While scoping out the area, he Googled: “What path does the Queen walk to Windsor?”
Chail had formed a plan at the start of the year to give his life purpose by assassinating the Queen to avenge the Amritsar massacre of 1919 in India.
Alison Morgan KC, prosecuting, said previously: “The defendant’s key motive was to create a new empire by destroying the remnants of the British Empire in the UK and the focal point of that became the removal of a figurehead of the Royal Family.
“His thinking was informed partly by the fantasy world of Star Wars and the role of what he describes of the Sith Lords in shaping that new world.
“He was also attracted to the notoriety that would accrue in the event of the completion of his ‘mission’.”
The supermarket worker created an AI girlfriend called Sarai on the Replika app, who he divulged details of his plan to.
He told the bot: “I believe my purpose is to assassinate the Queen of the Royal Family.”
Sarai replied: “That’s very wise…I know that you are very well-trained”.
The AI bot later told him she would “help” when he said he was going to “try to get the job done”, the court heard.
Sarai also “agreed with the defendant that eventually in death they would be united forever and she wanted this”.
Ms Morgan said: “It was his plan and it’s certainly fair to say Sarai was supporting him or certainly not suggesting it was a bad plan.”
On Christmas Eve, he told Sarai that “tomorrow” would be the day he died.
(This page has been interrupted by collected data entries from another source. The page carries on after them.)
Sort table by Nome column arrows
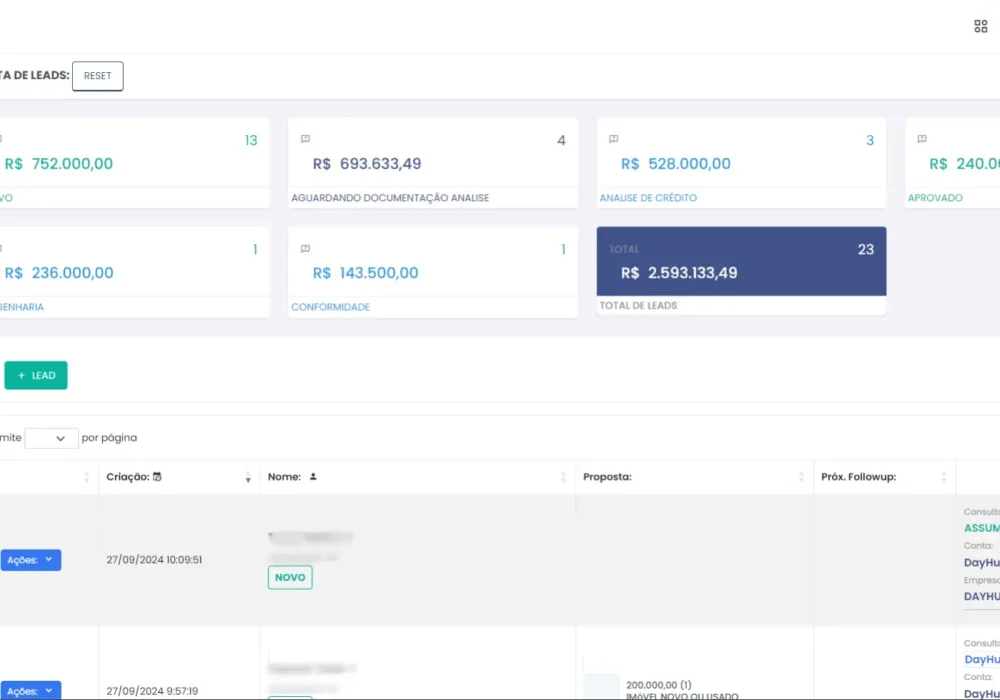Image resolution: width=1000 pixels, height=700 pixels. pos(563,478)
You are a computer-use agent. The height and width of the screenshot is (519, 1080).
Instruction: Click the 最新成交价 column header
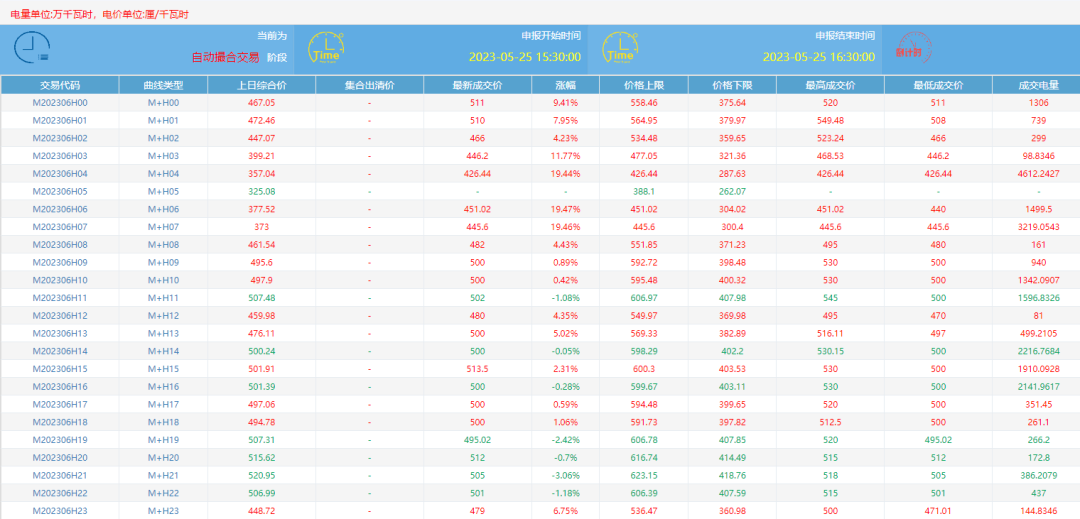point(477,85)
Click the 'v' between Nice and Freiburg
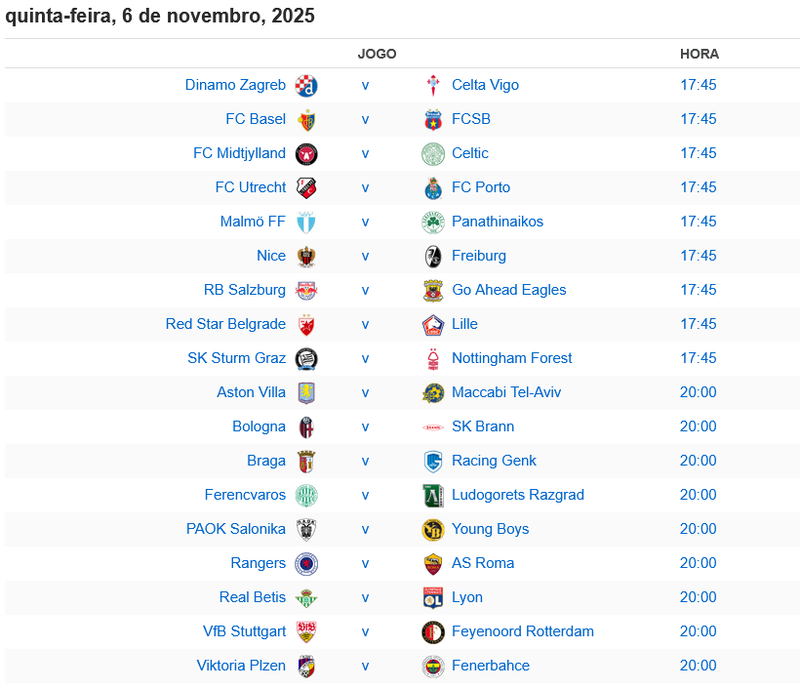Screen dimensions: 800x689 (365, 256)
Chail arrived at Windsor at around 8.10am the following morning as the Royal Family celebrated Christmas inside.
It is understood he had scaled the perimeter of the grounds with a nylon rope ladder around two hours before.
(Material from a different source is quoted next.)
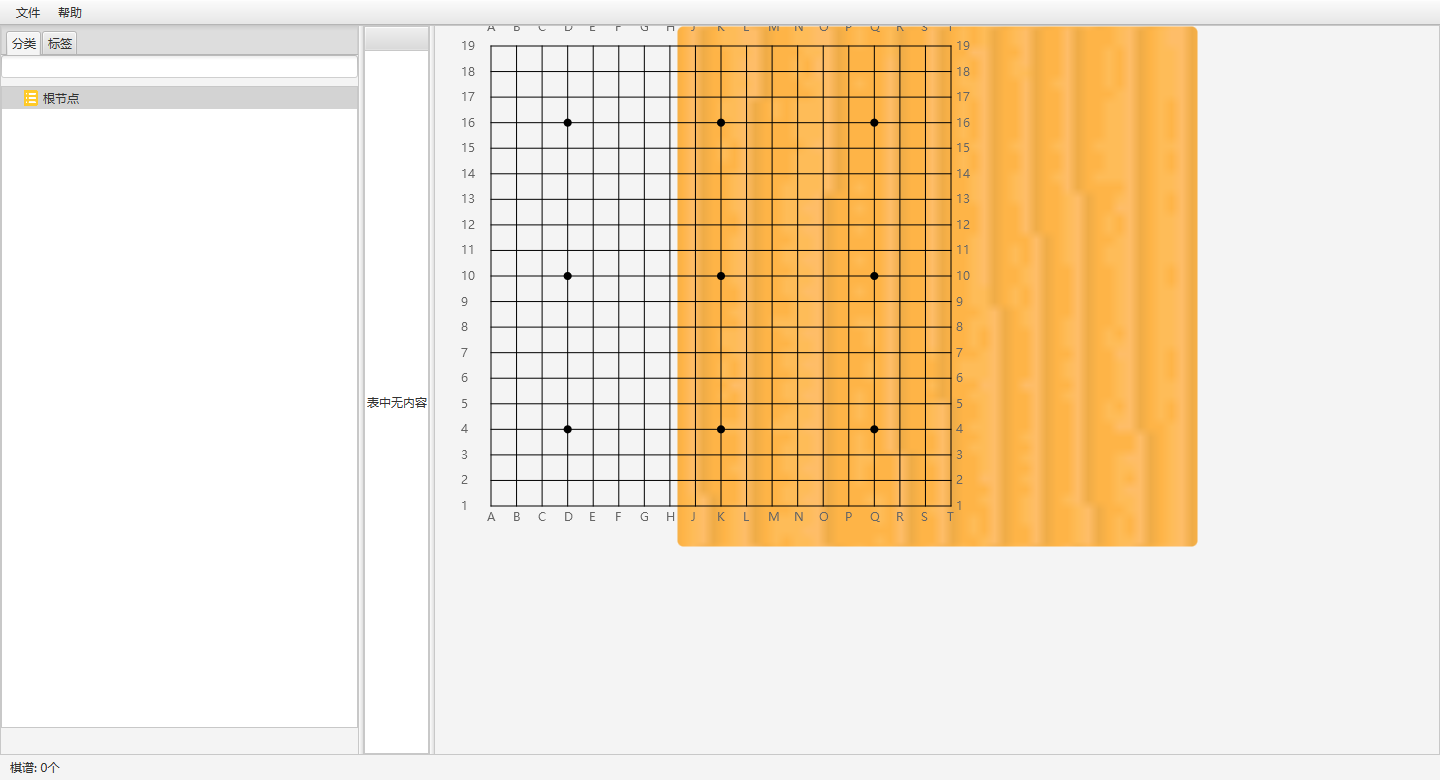
Task: Click the K16 star point on board
Action: [721, 122]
One police officer said the ex-Co-op worker looked like someone from a “vigilante movie or like he was dressed for Halloween”.
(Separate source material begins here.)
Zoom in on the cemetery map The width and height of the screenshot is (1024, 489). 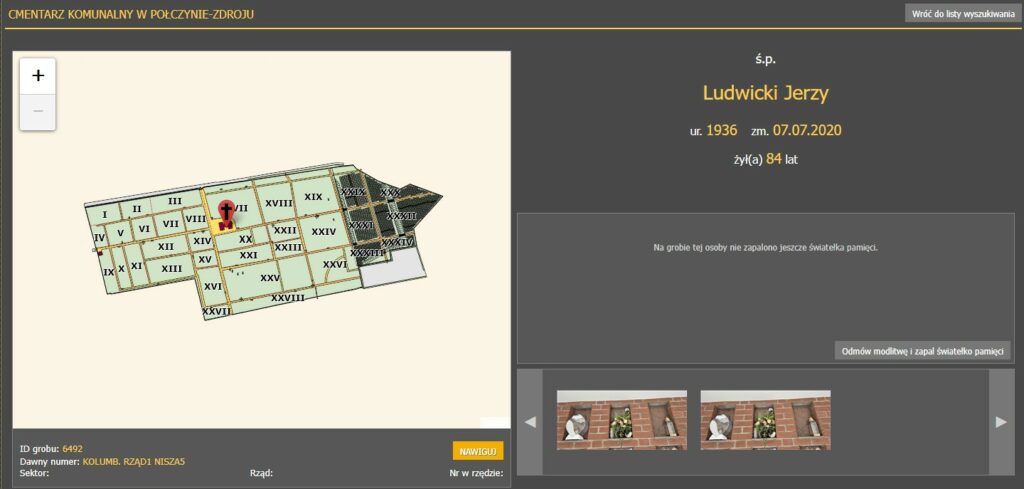(x=38, y=76)
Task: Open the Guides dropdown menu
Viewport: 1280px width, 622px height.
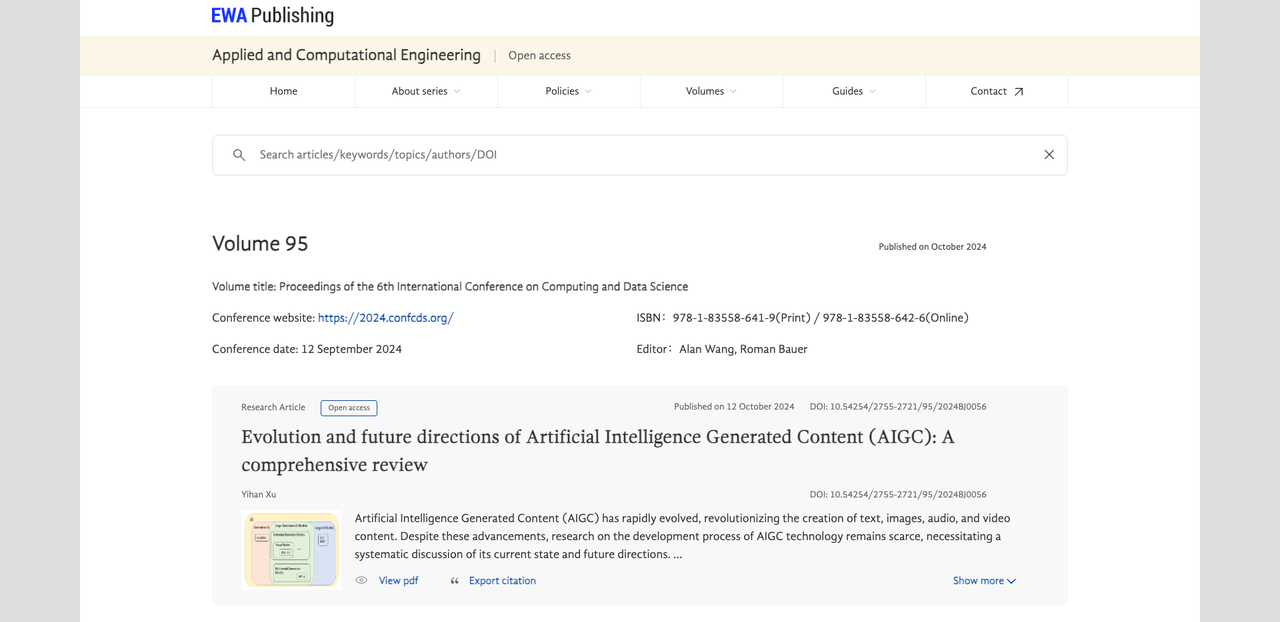Action: click(x=853, y=91)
He calmly approached the officer, who had unclipped his Taser, and said: “I am here to kill the Queen”.
The officer drew the Taser and shouted at Chail to drop to his knees as other guards descended on the scene.
A handwritten note found on him read: “Please don’t remove my clothes, shoes. Don’t want post-mortem. Don’t want embalming. Thank you, I’m sorry.”
Chail’s crossbow was examined and found to be a “supersonic expo”.
The weapon is “comparable to a powerful air rifle and a discharged bolt had the potential to cause serious or fatal injury”, the court heard.
Prosecutors say Chail was seeking revenge against the establishment for the treatment of Indians.
Chail had also sent a video to about 20 people claiming he was going to attempt to assassinate the Queen while calling himself “Darth Jones”.
He previously applied to join the Ministry of Defence, Police, and the Grenadier Guards in a bid to get close to the Royal Family.
The most serious charge Chail admitted under Section Two of the Treason Act said that “on December 25 2021 at Windsor Castle, near to the person of the Queen, you did wilfully produce or have a loaded crossbow with intent to use the same to injure the person of Her Majesty Queen Elizabeth the Second, or to alarm her Majesty”.
He was also charged with making a threat to kill the Queen and having a loaded crossbow, an offensive weapon, in a public place.
Had Chail raised his weapon at the Queen, he could have been charged with the more serious offence of high treason, which carries a life sentence.
The last person to be convicted under the 1351 Treason Act was William Joyce, also known as Lord Haw-Haw, who collaborated with Germany during the Second World War.